FBI Name Checks Hold Up Background Investigations
One of the components of every background investigation is the National Agency Check (NAC). One of the components of a NAC is the FBI name check. Among the trends that I have seen regarding what checks are most likely to hold up the completion of a background investigation, the top two are military reserve or National Guard service checks and FBI name checks. So what exactly is the FBI name check anyway and how is it different from a fingerprint check?
A fingerprint check only searches for arrests and intakes into correctional facilities. An FBI name check runs the name electronically against the FBI’s Central Records System (CRS) searching for all instances of the individual’s name appearing in FBI files. Individuals named or mentioned in FBI files may be subjects of FBI investigations, conspirators, associates, witnesses, etc. If a hit comes up then a further inquiry is made to that specific file.

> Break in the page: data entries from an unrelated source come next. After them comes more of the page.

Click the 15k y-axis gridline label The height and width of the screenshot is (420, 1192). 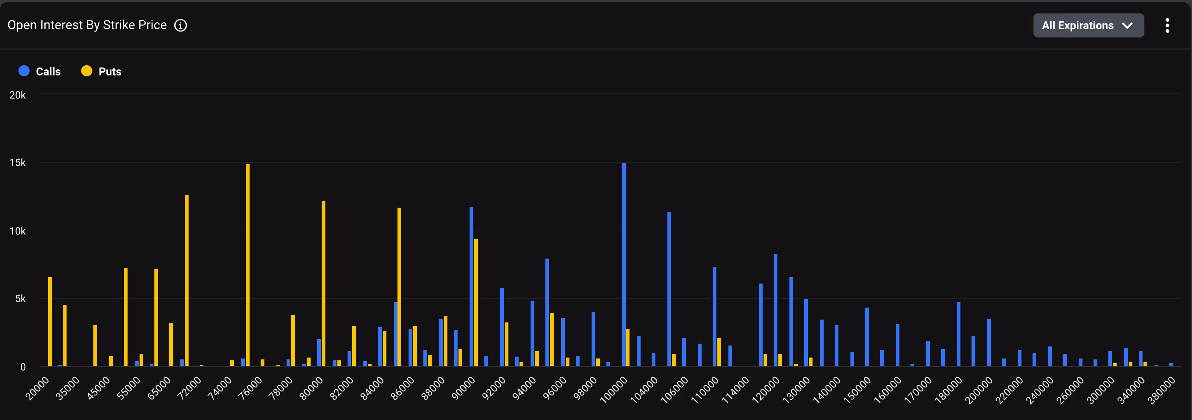(x=18, y=162)
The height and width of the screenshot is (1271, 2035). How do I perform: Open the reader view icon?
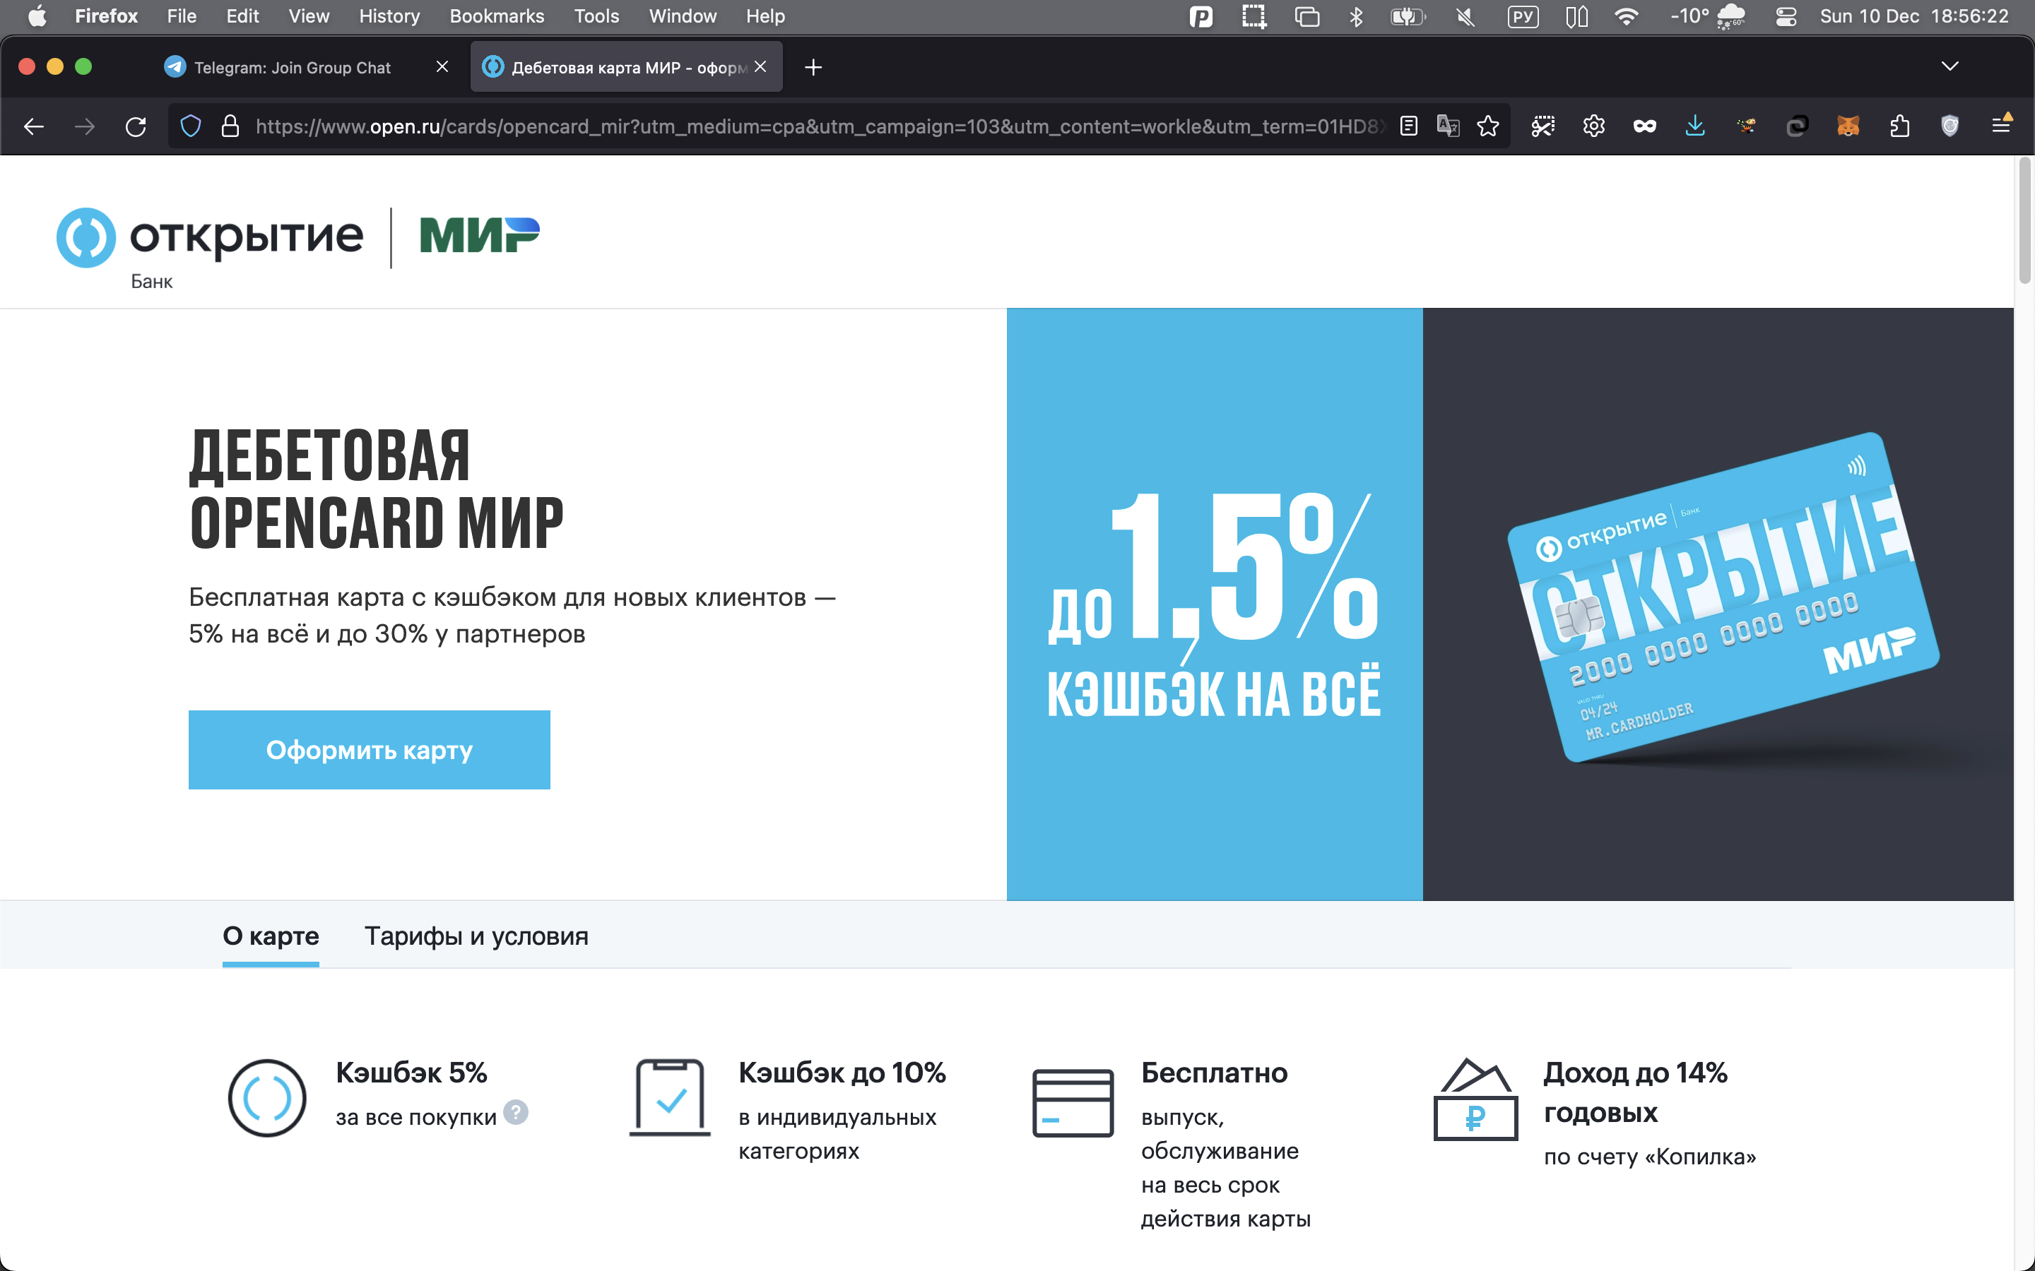pyautogui.click(x=1409, y=126)
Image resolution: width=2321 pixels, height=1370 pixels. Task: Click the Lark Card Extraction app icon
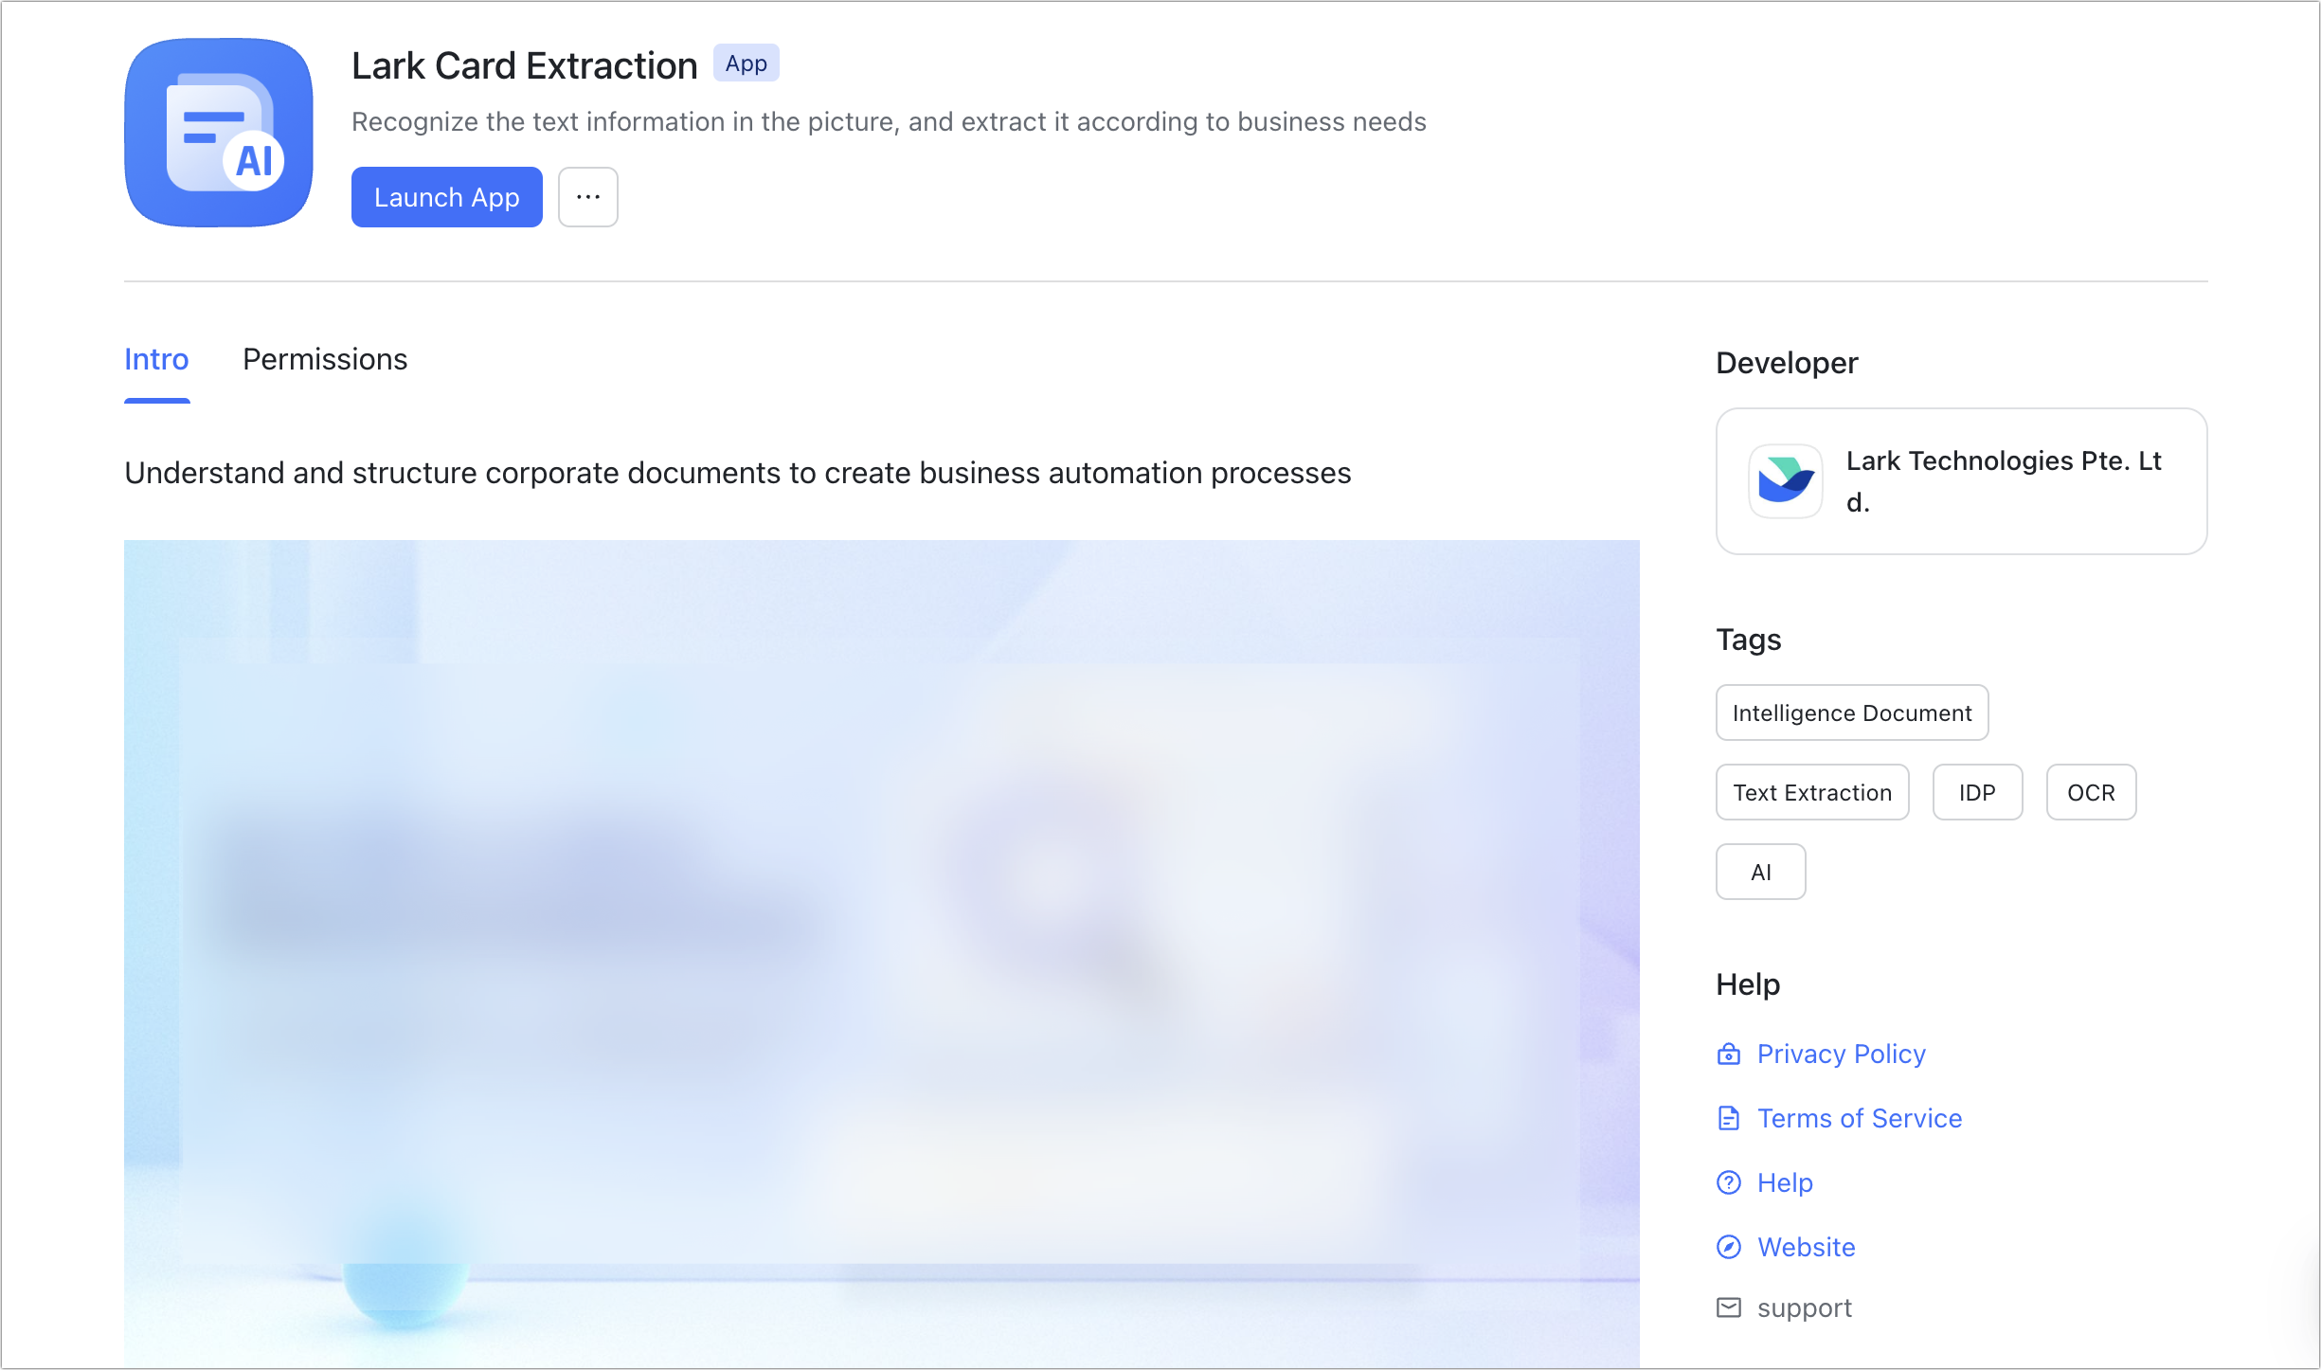click(x=217, y=133)
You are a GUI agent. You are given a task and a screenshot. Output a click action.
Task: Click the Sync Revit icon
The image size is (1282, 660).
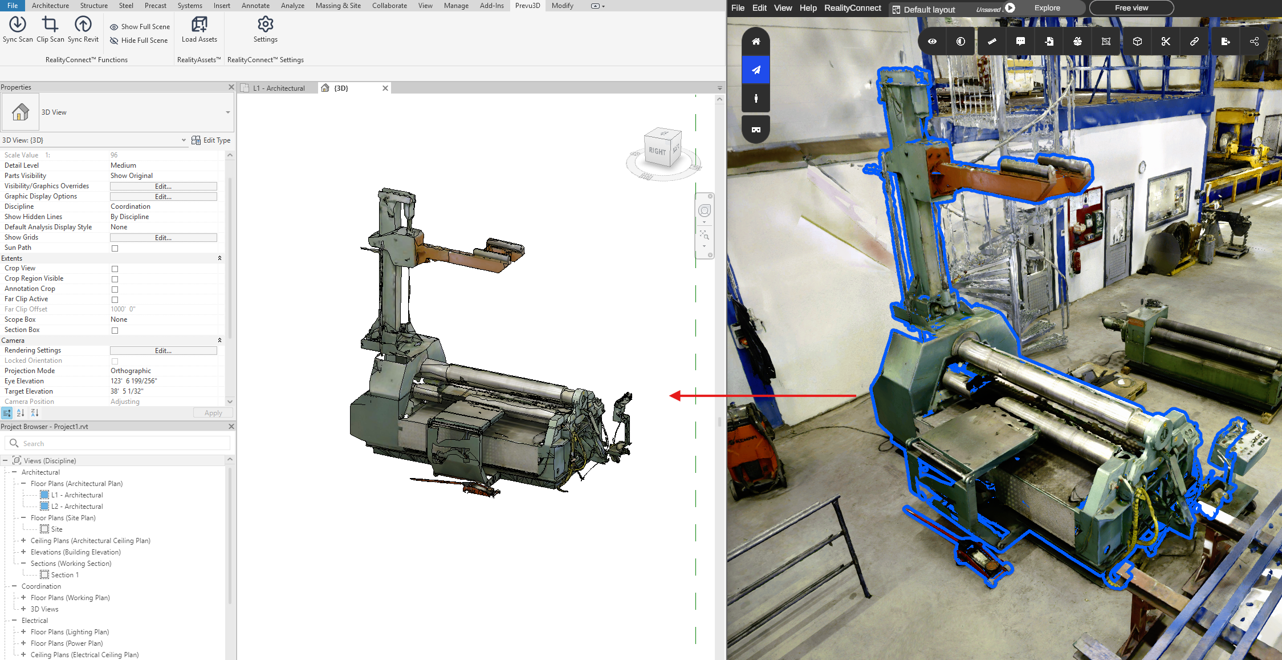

Now you would think running a name through a database is no big deal and shouldn’t take that long, right? Well, consider that the FBI gets 65,000 requests per week and they have approximately 265 data storage sites that have to be checked. According to their website, about 9% of submitted names get some type of hit that has to be followed up on, so it really isn’t surprising that some background investigations get held up in limbo because of this. Unfortunately, individuals have no recourse to speed up the process, as only the investigating agency (OPM/NBIB) can submit a status or expedite request.